Personal information
- Full name: Bernard Douglas Bannon
- Born: 7 December 1874 Goudhurst, Kent
- Died: 18 December 1938 (aged 64) Virginia Water, Surrey
- Batting: Right-handed

Domestic team information
- 1895–1900: Kent
- 1897–1898: Oxford University

Career statistics
| Competition | First-class |
| Matches | 36 |
| Runs scored | 1,078 |
| Batting average | 19.25 |
| 100s/50s | 0/6 |
| Top score | 78 |
| Catches/stumpings | 10/– |
- Source: ESPNcricinfo, 18 March 2017

= Bernard Bannon =

English solicitor and sportsman

Bernard Douglas Bannon (7 December 1874 – 18 December 1938) was an English solicitor and sportsman who played first-class cricket as an amateur for Kent County Cricket Club and Oxford University between 1895 and 1900.

==Early life==
Bannon was born at Goudhurst in Kent, the eldest son of James Bannon, a solicitor, and his wife Kate (née Mann). He was educated at Tonbridge School between 1890 and 1894. He was Head Boy at Tonbridge in his final year and was an all-round sportsman, captaining the Cricket XI 1893–94 and the Rugby XV 1893 and was joint winner of the Athletic Points' Cup in 1894. He scored an unbeaten 153 for the Cricket XI against Marylebone Cricket Club (MCC) in 1893.

==Sporting career==
Bannon made his debut for the Kent Second XI in 1893 whilst still at school before going up to Oriel College, Oxford, to study law in September 1894. He made his first-class cricket debut for Kent in July 1895 against Sussex at Catford and played for Oxford University in 1897 and 1898. He won a hockey Blue in 1897 and a cricket Blue in 1898 and represented Oxford in the University Athletic Meeting in 1898, throwing the hammer.
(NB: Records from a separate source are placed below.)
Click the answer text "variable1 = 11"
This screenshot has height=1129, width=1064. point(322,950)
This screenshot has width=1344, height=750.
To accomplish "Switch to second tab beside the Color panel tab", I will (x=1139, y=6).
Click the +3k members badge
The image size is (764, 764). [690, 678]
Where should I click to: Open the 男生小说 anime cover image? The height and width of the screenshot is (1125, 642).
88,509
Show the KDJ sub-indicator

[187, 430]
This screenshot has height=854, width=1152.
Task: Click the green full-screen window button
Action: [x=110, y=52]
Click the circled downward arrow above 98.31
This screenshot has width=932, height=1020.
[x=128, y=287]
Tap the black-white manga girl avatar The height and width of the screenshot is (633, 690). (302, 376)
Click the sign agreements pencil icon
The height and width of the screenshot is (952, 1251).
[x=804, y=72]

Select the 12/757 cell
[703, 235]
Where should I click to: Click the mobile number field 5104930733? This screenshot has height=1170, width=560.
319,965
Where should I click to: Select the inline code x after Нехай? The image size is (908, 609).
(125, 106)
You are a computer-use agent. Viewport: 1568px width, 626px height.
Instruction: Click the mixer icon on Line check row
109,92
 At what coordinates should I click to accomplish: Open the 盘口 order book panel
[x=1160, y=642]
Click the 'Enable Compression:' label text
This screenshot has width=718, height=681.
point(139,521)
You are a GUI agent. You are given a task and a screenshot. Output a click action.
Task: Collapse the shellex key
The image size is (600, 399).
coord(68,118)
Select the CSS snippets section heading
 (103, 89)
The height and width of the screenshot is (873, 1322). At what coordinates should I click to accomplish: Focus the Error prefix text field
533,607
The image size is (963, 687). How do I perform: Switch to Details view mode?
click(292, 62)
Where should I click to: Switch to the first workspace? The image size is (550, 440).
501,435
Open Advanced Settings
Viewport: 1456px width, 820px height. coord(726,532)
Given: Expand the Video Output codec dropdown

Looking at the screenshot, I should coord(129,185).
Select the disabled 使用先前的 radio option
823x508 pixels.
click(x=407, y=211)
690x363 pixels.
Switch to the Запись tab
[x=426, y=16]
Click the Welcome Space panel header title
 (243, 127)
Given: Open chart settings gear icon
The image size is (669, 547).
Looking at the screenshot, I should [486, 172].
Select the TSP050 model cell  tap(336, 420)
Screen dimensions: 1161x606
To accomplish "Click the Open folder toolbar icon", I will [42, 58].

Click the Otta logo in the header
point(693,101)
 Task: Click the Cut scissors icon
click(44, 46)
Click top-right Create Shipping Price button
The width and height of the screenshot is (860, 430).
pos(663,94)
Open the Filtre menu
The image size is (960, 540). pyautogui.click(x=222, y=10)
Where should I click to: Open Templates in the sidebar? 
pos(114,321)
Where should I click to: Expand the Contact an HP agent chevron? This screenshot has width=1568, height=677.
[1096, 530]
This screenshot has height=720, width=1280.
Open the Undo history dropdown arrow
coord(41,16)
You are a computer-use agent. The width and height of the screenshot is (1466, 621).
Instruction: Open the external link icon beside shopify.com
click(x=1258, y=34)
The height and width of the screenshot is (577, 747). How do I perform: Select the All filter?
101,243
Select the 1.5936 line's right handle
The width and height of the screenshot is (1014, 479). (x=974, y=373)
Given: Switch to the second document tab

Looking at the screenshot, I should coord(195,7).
Bannon graduated from Oxford in 1898. He played 12 matches for Kent and eight for the university during the 1898 season before becoming a solicitor, passing his Law exams in 1901. His profession limited his opportunities to play cricket and he made only 11 more appearances for the county, two in 1899 and nine in 1900, scoring a total of 755 runs for Kent. He was awarded his Kent cap in 1898 and made his highest score of 78 runs against Lancashire at Canterbury in the same season.

==War service==
At the start of World War I Bannon was too old to volunteer. He joined the British Red Cross and, in August 1915, began to work for the French Military Health Service as an ambulance driver in the Vosges. During 1916 he served in the Reillon Salient in Lorraine and around Verdun. There is no record of his service beyond the end of 1916.

==Family and later life==
Bannon's brother, Raymond, also attended Tonbridge and played for Kent's Second XI between 1902 and 1904. He also became a solicitor and lived and worked in the Malay States. Bannon never married and he died at Holloway Sanatorium near Virginia Water in Surrey in December 1938 aged 64, leaving his estate to his brother.

==Bibliography==
- Carlaw, Derek (2020). "Kent County Cricketers, A to Z: Part One (1806–1914)"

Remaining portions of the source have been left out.